(Excerpts from a dataset)
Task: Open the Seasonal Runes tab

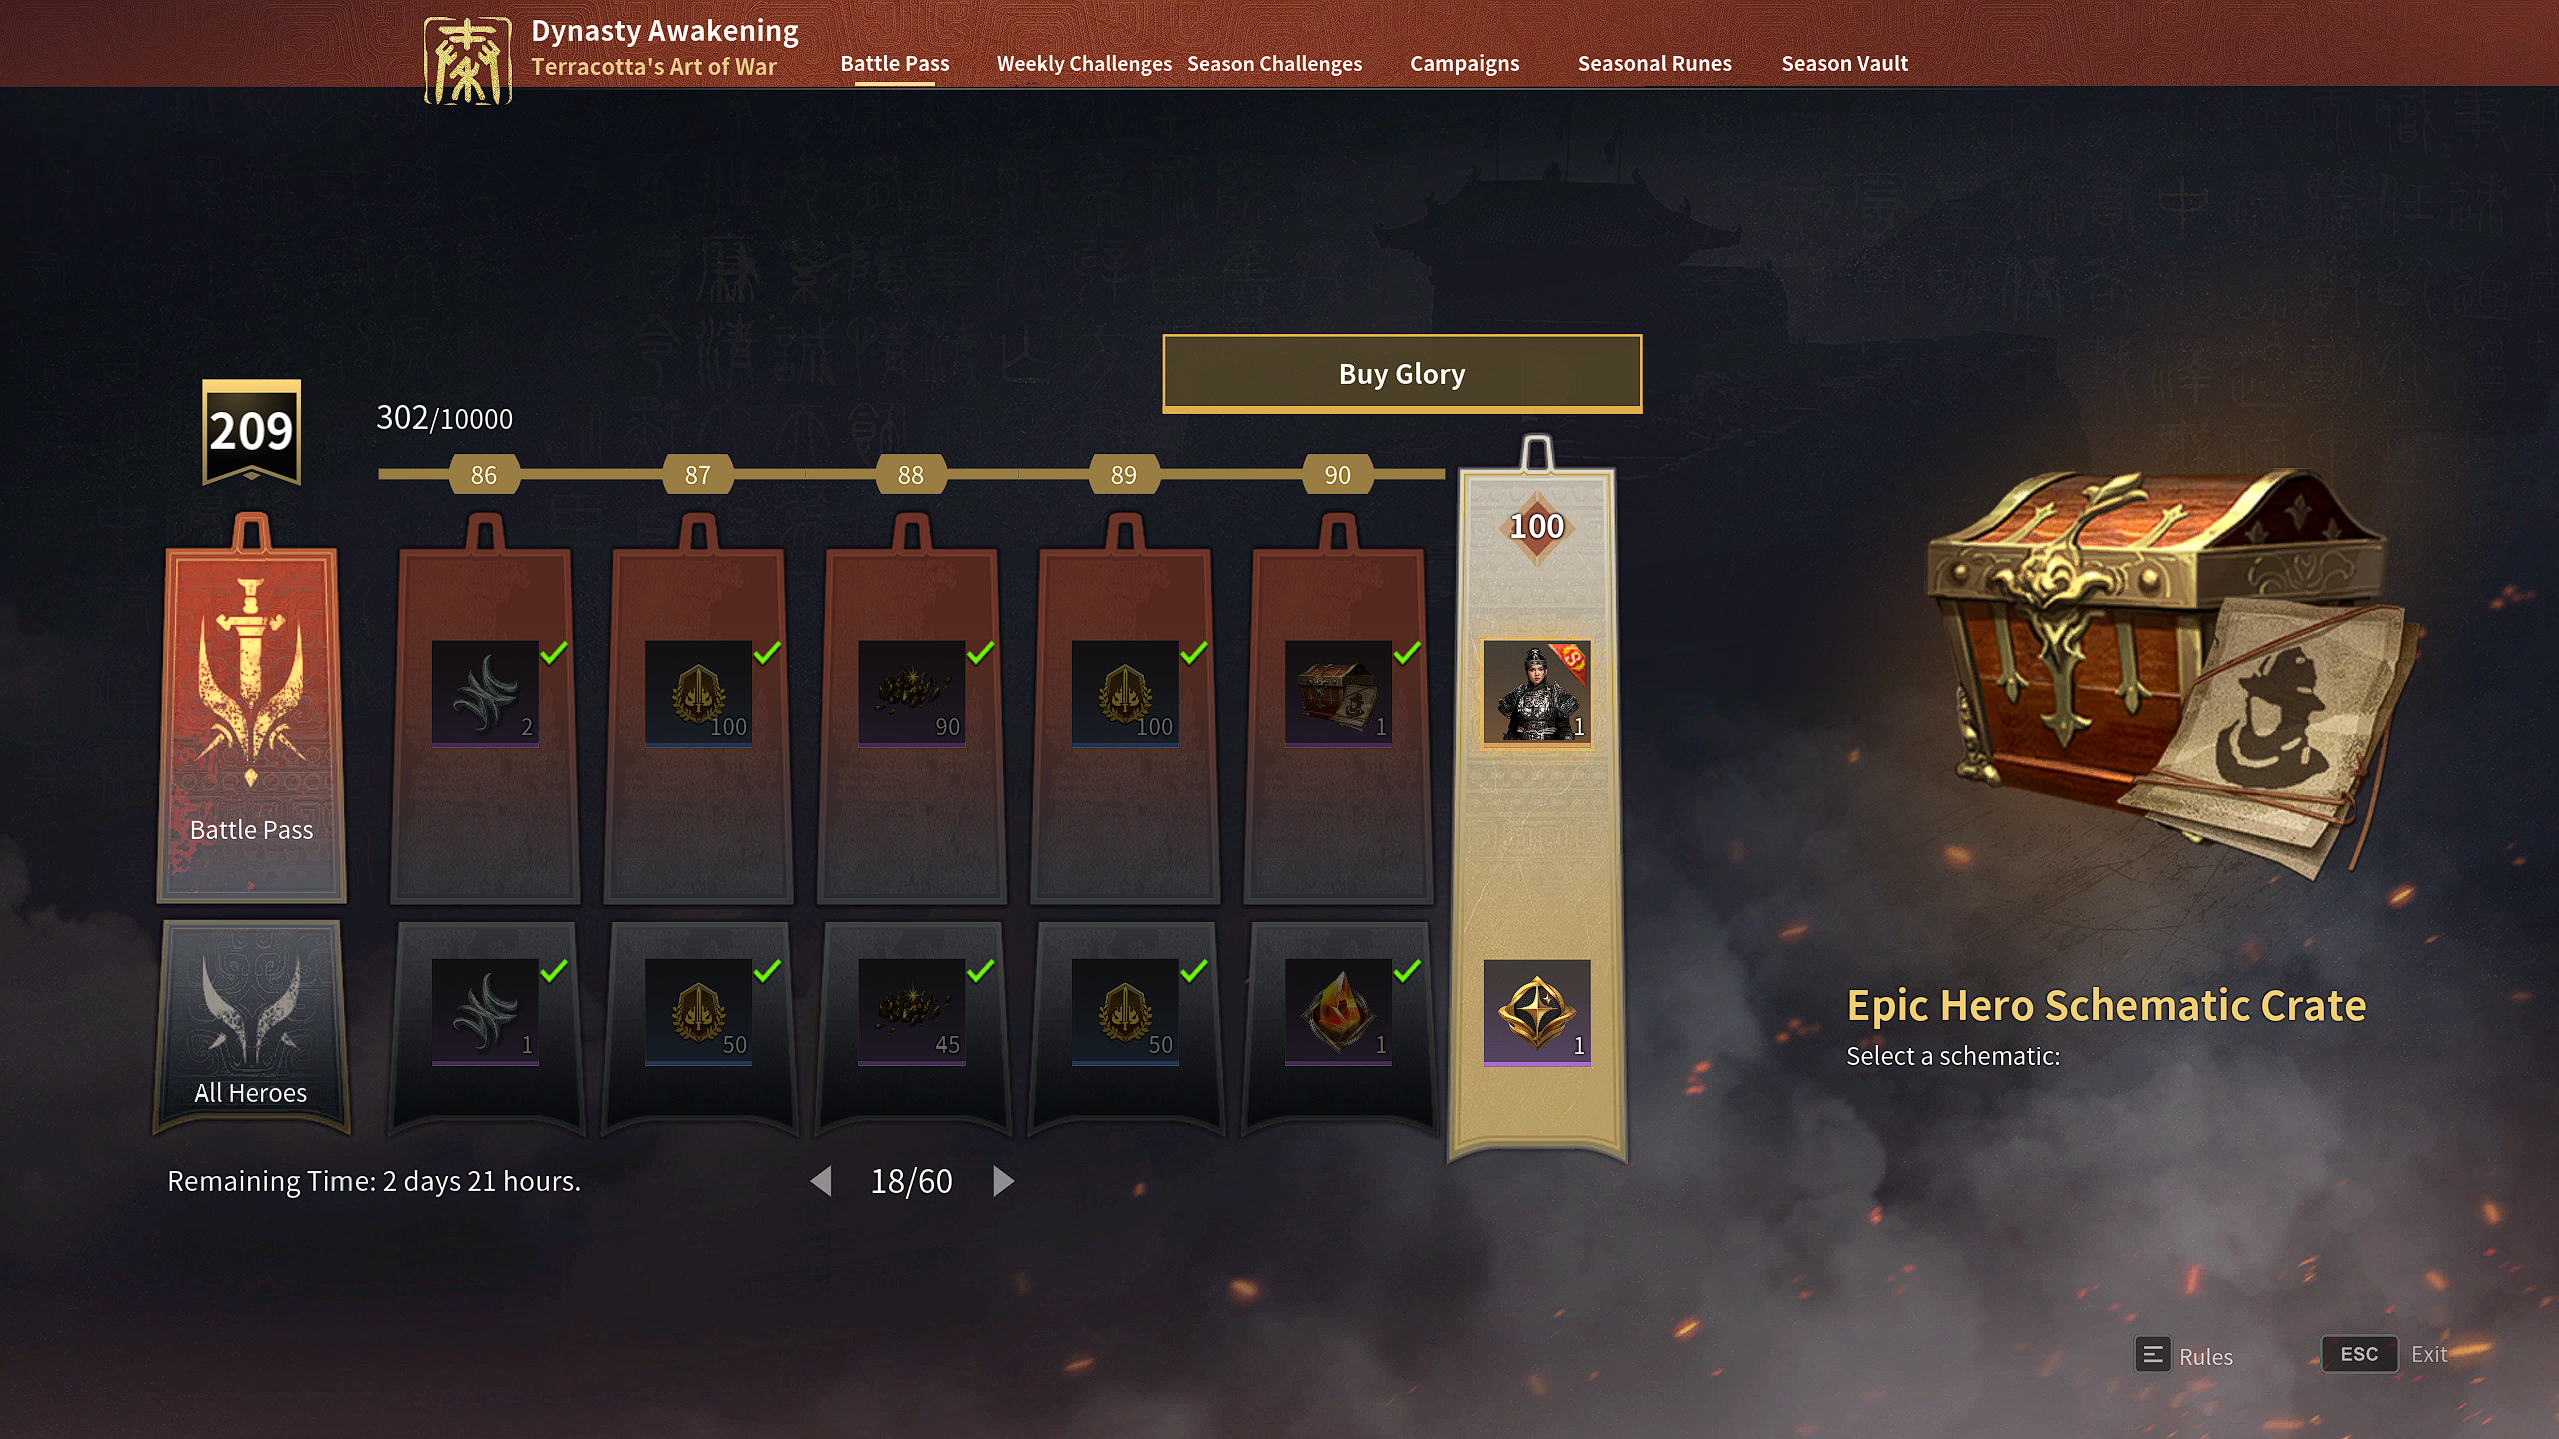Action: click(x=1654, y=63)
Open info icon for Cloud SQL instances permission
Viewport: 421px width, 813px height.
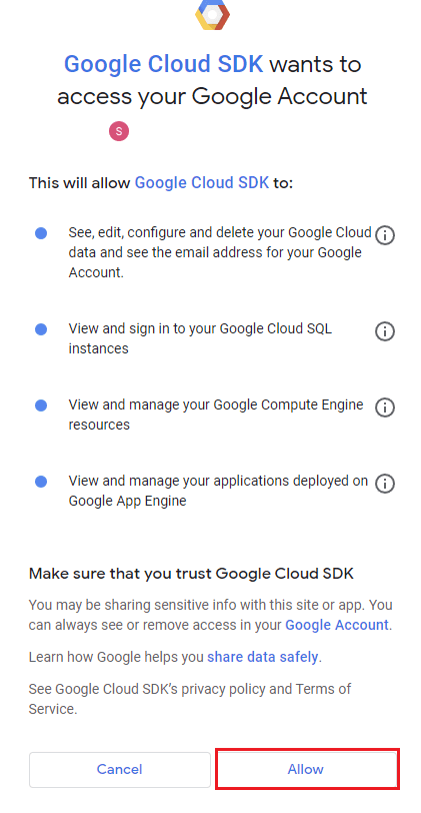385,331
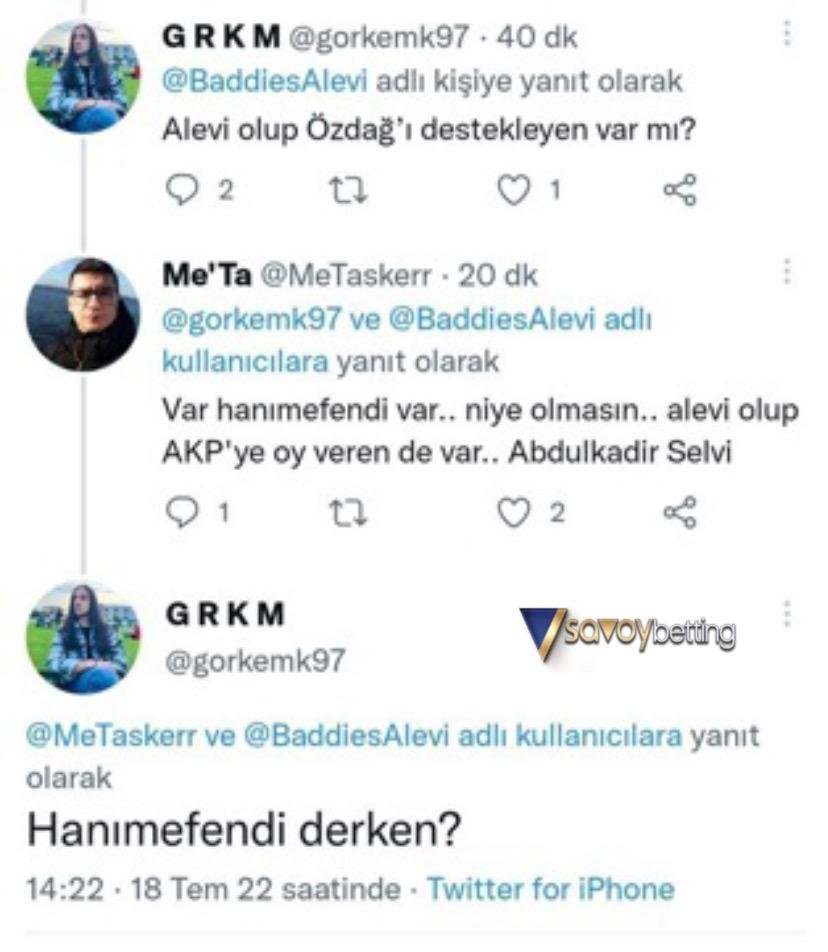Open more options on first tweet
This screenshot has height=952, width=828.
pos(788,36)
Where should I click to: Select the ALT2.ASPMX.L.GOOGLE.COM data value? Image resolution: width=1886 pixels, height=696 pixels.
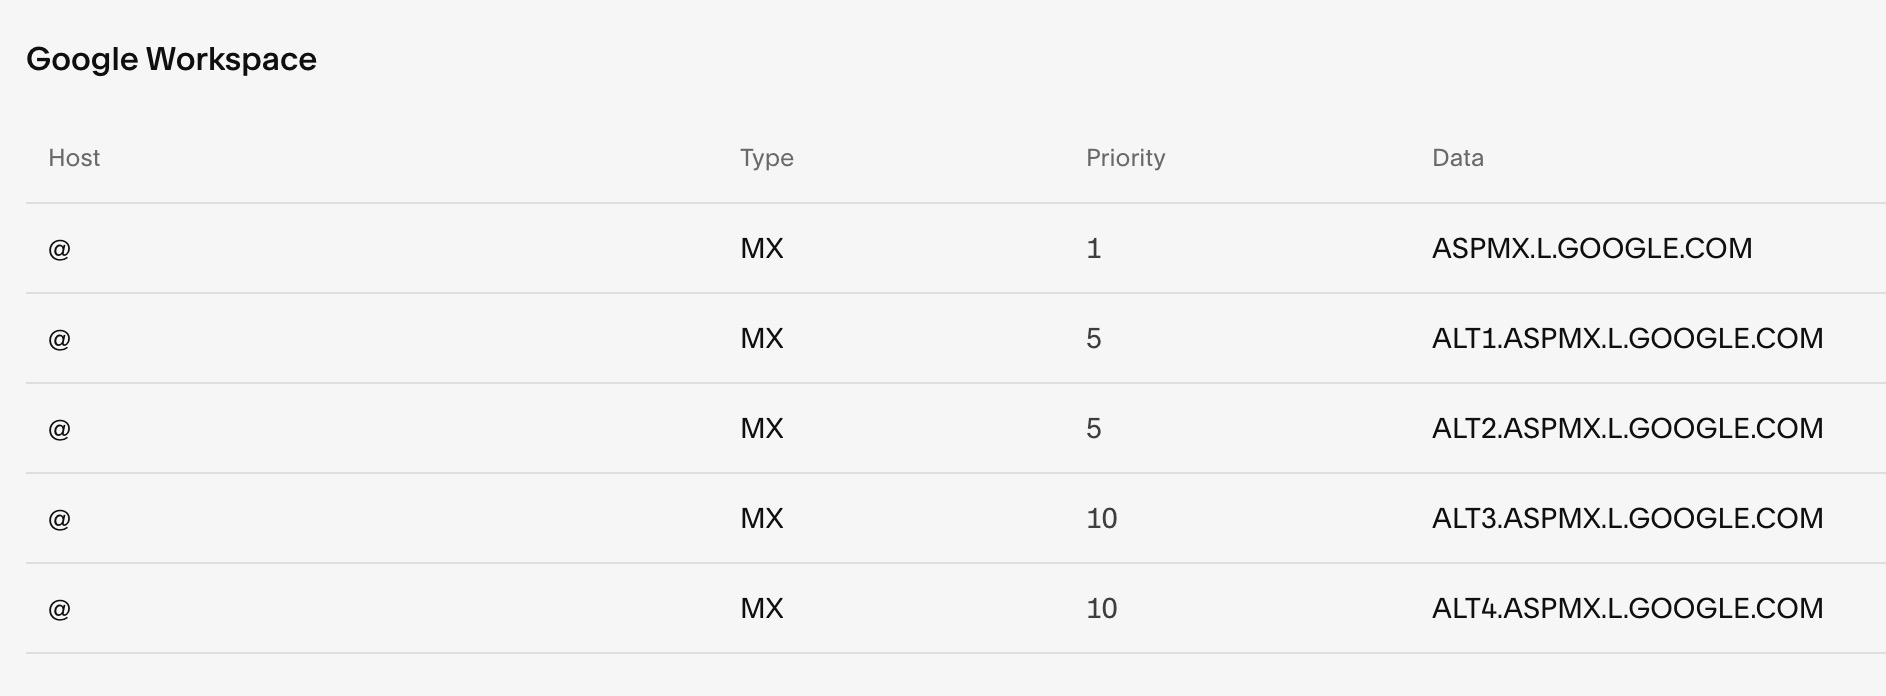click(x=1627, y=429)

Directions for this task - Repeat exactly the lines from the one holding "Open info icon" through the last line of the entries, both included; the pictures do not belong in the copy.

Solution for this problem -
Open info icon for Cloud SQL instances permission
Viewport: 421px width, 813px height.
385,331
Open more options on first tweet
This screenshot has height=952, width=828.
pos(788,36)
Where should I click to: Select the ALT2.ASPMX.L.GOOGLE.COM data value? Image resolution: width=1886 pixels, height=696 pixels.
click(x=1627, y=429)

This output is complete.